### Material provided:
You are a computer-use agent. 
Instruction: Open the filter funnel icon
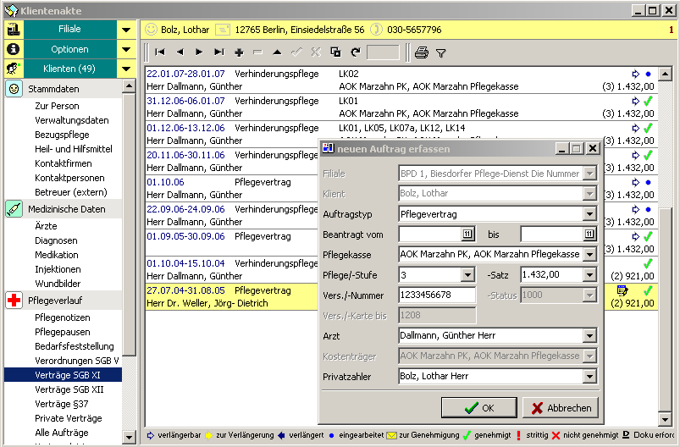pos(440,52)
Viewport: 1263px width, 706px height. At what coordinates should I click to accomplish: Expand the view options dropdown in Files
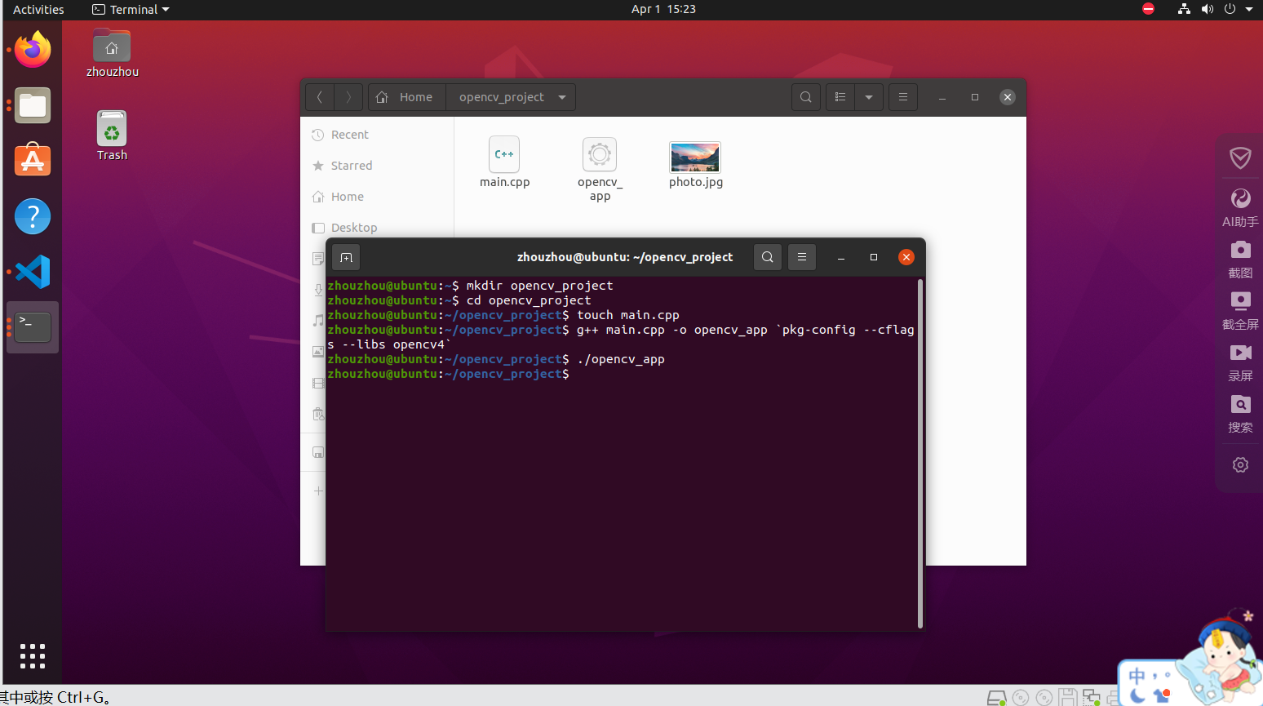click(869, 97)
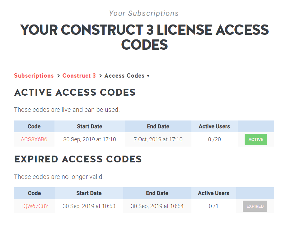Select the Code column header in active table
This screenshot has height=227, width=291.
34,126
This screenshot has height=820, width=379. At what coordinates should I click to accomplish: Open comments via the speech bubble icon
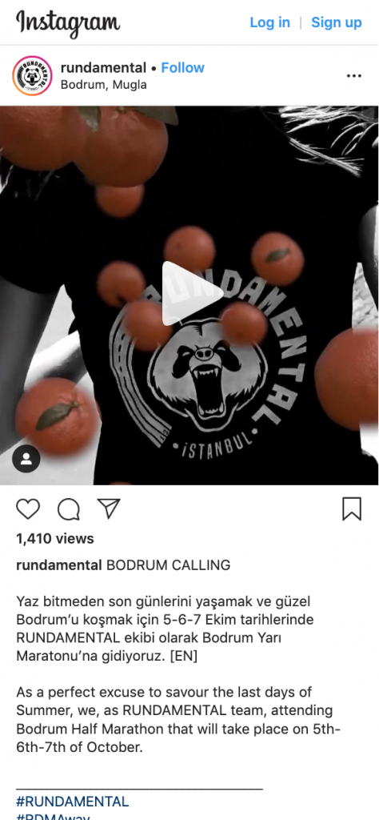(69, 508)
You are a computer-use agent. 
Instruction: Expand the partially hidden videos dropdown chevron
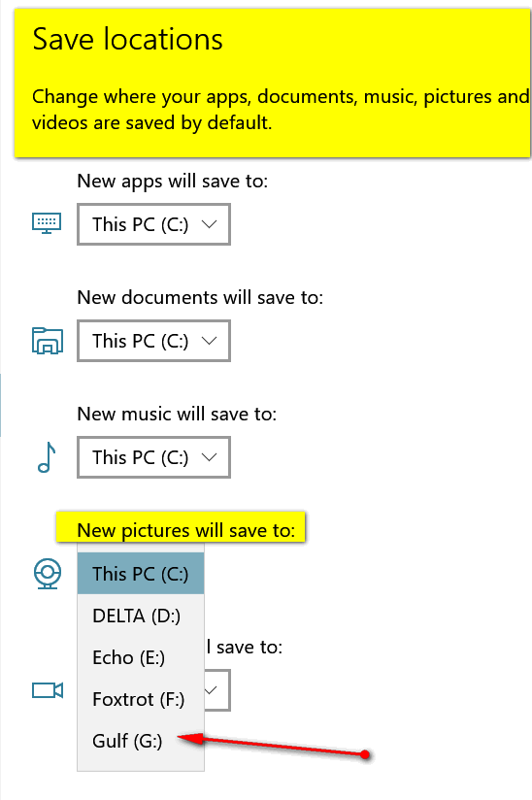[212, 690]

### Assigned task:
A verbatim transcript of the entries above is required, with the pictures left out.

### Exercise result:
You are a computer-use agent. 
Instruction: Open the filter funnel icon
pos(440,52)
Viewport: 1263px width, 706px height. At what coordinates should I click to accomplish: Expand the view options dropdown in Files
click(869, 97)
Select the Code column header in active table
This screenshot has height=227, width=291.
34,126
This screenshot has height=820, width=379. At what coordinates should I click to accomplish: Open comments via the speech bubble icon
(69, 508)
You are a computer-use agent. 
Instruction: Expand the partially hidden videos dropdown chevron
[212, 690]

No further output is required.